## Your goal:
From the entries below, copy every line holding the word "avatar".

## Pixel coordinate grounding data:
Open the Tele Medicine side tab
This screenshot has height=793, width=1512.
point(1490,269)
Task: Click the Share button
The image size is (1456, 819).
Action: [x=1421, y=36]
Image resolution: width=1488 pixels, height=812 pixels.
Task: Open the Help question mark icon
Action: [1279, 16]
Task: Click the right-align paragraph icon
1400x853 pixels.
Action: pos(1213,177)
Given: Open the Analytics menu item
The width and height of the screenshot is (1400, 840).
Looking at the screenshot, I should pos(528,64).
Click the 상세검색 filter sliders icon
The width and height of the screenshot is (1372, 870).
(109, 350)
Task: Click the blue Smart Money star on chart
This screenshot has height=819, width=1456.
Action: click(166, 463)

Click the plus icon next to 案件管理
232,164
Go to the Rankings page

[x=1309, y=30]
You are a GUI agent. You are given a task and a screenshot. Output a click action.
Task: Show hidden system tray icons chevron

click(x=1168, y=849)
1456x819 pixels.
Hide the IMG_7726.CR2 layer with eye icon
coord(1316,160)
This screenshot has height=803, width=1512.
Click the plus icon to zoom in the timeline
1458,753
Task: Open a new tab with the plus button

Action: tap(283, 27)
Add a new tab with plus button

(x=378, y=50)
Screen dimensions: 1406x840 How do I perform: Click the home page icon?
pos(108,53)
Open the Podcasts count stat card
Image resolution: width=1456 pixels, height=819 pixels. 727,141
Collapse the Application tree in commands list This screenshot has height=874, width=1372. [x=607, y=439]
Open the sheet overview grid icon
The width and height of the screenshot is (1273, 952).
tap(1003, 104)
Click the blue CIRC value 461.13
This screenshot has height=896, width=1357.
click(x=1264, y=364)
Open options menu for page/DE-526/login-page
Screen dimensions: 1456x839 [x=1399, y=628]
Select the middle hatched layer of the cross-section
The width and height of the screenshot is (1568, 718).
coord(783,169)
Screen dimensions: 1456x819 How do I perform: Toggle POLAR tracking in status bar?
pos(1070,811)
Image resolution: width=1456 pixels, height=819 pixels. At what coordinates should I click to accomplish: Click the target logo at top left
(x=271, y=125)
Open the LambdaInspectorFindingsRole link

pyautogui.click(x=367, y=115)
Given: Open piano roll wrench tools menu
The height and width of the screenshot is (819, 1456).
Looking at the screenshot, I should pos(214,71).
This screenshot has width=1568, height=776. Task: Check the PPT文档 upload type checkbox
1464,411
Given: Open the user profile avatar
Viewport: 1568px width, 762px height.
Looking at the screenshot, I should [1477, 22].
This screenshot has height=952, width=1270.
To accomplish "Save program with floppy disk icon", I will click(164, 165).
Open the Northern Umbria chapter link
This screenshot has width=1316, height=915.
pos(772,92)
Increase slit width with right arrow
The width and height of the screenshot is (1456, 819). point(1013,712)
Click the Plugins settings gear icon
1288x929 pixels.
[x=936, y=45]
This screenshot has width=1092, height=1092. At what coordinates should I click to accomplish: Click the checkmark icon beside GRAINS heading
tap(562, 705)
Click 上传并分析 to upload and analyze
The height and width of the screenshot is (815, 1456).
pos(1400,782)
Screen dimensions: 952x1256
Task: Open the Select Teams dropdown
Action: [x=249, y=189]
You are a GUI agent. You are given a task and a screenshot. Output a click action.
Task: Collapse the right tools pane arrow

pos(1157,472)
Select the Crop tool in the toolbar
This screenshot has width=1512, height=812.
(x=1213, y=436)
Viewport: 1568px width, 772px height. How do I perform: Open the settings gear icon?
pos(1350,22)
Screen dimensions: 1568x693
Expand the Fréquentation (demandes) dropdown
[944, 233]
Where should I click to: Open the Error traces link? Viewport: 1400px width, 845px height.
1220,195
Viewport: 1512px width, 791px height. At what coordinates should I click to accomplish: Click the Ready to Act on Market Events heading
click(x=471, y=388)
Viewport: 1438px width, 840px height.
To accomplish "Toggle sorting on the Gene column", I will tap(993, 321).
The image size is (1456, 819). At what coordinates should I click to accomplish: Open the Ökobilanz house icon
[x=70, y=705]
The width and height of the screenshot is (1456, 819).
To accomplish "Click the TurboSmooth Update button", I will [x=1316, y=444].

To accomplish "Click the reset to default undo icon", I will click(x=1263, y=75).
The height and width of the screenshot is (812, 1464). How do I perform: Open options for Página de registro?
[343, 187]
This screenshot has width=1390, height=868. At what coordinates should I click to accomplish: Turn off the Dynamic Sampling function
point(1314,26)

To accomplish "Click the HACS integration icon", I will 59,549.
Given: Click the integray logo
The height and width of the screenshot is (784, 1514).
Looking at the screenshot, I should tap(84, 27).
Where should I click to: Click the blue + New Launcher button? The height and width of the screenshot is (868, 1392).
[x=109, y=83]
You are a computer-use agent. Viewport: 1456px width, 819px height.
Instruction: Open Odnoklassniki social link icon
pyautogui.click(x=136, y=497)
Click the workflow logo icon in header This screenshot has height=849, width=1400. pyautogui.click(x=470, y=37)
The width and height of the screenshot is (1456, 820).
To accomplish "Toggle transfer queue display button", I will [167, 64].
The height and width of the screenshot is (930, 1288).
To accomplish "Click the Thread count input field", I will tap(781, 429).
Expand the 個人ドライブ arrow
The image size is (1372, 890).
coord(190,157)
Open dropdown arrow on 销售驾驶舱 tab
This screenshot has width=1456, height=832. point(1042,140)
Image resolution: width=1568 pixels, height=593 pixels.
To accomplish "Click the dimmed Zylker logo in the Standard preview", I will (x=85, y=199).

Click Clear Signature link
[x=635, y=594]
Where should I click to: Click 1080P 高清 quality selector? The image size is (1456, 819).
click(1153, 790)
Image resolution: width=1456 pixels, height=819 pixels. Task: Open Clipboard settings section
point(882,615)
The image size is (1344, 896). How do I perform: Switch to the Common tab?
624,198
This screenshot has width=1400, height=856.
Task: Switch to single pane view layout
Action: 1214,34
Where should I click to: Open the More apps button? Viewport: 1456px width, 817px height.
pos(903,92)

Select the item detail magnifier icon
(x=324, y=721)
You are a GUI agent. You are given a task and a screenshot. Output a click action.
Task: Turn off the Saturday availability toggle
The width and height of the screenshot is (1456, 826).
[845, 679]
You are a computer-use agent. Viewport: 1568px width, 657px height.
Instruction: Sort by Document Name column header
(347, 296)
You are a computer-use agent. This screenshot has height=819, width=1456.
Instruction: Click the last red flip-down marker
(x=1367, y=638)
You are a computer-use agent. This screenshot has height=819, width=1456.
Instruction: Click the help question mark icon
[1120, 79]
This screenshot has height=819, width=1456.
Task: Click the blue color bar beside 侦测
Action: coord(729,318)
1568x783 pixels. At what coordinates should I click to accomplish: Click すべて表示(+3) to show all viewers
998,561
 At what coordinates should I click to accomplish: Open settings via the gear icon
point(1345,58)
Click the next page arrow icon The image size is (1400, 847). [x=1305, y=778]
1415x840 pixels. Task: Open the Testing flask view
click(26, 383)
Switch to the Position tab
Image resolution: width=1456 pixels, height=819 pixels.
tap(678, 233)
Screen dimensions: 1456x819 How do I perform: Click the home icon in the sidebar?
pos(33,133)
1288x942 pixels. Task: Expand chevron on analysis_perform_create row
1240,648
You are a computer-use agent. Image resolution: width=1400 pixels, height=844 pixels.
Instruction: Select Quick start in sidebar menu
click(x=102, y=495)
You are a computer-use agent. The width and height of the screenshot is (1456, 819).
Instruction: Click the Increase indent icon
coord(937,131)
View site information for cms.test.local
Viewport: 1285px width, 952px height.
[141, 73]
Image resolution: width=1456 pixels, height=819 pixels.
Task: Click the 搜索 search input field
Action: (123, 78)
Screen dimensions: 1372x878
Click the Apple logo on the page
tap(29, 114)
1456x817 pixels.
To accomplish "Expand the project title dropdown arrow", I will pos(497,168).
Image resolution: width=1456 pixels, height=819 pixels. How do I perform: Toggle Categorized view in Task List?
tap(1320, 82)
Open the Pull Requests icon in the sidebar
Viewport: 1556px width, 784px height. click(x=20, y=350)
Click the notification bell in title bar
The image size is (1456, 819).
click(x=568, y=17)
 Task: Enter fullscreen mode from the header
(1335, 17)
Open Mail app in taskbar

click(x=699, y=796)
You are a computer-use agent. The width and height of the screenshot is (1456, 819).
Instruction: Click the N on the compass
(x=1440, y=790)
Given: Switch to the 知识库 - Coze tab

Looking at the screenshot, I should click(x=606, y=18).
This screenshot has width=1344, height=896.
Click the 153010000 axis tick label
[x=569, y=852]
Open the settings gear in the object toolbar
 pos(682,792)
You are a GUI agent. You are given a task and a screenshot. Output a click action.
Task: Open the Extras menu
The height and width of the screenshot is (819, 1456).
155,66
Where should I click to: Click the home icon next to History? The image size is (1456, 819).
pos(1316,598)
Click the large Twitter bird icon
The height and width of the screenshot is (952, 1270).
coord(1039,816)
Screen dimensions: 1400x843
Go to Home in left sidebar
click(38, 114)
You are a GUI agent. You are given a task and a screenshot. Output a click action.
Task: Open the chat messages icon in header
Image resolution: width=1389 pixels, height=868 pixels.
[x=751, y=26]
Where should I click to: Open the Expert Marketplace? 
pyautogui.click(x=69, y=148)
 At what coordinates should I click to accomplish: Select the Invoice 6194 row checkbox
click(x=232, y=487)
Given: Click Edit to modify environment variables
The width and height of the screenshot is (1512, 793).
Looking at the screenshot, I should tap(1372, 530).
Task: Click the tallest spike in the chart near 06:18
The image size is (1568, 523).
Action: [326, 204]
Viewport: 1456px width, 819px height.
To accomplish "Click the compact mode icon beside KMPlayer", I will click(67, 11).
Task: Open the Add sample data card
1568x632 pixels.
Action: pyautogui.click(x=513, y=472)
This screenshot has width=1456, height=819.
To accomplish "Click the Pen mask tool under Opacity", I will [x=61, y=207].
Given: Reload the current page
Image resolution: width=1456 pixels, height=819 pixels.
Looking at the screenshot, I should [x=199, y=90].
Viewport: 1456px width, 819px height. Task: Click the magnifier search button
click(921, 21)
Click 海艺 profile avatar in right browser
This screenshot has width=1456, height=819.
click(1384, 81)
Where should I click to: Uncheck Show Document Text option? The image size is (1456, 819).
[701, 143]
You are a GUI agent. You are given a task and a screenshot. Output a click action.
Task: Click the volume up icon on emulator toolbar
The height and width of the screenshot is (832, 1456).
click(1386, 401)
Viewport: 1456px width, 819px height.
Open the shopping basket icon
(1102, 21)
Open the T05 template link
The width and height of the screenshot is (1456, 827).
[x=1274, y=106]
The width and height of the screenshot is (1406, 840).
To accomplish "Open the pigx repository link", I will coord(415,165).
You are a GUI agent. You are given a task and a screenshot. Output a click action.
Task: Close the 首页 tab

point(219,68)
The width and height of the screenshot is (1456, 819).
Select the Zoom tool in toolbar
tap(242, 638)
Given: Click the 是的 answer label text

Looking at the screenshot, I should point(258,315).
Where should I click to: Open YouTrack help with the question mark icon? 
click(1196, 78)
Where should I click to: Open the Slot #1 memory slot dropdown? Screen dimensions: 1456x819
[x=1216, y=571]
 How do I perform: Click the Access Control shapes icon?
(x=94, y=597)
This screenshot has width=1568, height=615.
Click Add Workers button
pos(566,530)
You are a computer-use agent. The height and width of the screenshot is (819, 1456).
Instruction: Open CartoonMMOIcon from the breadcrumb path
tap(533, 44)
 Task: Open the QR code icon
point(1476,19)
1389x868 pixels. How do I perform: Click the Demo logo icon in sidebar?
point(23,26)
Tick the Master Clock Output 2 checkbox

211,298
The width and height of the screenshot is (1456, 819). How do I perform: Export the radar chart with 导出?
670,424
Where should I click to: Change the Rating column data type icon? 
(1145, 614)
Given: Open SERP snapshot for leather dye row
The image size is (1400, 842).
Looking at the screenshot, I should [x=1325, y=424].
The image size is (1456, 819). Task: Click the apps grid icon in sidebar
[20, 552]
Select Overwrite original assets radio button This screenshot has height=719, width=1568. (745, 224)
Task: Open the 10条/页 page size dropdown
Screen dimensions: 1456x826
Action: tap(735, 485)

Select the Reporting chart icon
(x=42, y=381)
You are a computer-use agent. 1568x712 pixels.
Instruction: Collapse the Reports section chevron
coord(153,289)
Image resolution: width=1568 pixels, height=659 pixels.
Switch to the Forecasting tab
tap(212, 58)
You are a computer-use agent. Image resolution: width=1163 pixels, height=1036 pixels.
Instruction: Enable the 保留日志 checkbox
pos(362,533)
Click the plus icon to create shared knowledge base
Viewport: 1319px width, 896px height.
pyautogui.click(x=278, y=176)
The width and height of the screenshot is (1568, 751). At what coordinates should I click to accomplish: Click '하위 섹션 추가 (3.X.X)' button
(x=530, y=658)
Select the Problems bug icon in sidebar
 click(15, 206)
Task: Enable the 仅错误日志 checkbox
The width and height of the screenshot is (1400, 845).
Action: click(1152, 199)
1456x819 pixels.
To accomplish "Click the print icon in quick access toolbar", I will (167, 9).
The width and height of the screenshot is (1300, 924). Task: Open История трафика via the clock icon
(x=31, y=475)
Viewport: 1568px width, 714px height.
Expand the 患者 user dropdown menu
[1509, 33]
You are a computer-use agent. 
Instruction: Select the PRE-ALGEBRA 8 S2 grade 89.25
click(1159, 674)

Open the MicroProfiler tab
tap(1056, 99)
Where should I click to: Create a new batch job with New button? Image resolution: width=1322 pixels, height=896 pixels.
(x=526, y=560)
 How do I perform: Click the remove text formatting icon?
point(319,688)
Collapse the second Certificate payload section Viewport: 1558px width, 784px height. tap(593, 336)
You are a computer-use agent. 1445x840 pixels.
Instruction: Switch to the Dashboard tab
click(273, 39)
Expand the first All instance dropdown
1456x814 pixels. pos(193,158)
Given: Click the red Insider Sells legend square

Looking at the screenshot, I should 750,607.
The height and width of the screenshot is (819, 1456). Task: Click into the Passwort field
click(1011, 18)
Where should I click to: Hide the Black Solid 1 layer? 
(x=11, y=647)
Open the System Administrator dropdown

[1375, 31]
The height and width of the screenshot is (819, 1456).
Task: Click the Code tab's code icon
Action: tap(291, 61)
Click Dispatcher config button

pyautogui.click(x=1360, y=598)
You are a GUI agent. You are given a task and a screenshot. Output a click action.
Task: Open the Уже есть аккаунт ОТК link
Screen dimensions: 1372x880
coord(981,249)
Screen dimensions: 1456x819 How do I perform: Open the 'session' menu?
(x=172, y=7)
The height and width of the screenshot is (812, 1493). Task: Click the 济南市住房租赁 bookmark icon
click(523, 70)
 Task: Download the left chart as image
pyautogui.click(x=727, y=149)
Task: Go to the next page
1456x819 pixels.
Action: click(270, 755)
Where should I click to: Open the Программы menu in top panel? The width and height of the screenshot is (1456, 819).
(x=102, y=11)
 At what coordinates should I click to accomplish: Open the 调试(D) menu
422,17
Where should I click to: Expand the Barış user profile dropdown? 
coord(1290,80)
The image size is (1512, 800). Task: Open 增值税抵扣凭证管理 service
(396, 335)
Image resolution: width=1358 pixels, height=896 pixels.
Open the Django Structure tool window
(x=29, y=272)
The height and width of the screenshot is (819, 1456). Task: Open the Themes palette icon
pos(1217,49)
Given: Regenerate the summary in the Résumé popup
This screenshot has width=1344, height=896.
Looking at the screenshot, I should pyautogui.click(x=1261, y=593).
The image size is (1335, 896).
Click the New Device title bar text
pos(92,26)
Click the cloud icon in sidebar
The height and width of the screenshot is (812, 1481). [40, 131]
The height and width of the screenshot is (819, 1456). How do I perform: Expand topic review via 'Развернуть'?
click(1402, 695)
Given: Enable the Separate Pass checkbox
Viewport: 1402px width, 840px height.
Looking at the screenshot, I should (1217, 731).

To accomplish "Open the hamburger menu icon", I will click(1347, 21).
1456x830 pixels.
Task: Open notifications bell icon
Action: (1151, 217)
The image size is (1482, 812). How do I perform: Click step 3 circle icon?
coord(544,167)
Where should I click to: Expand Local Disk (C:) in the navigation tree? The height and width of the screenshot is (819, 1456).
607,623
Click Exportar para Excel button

## Output:
Given: Open the user profile avatar
Click 海艺 profile avatar in right browser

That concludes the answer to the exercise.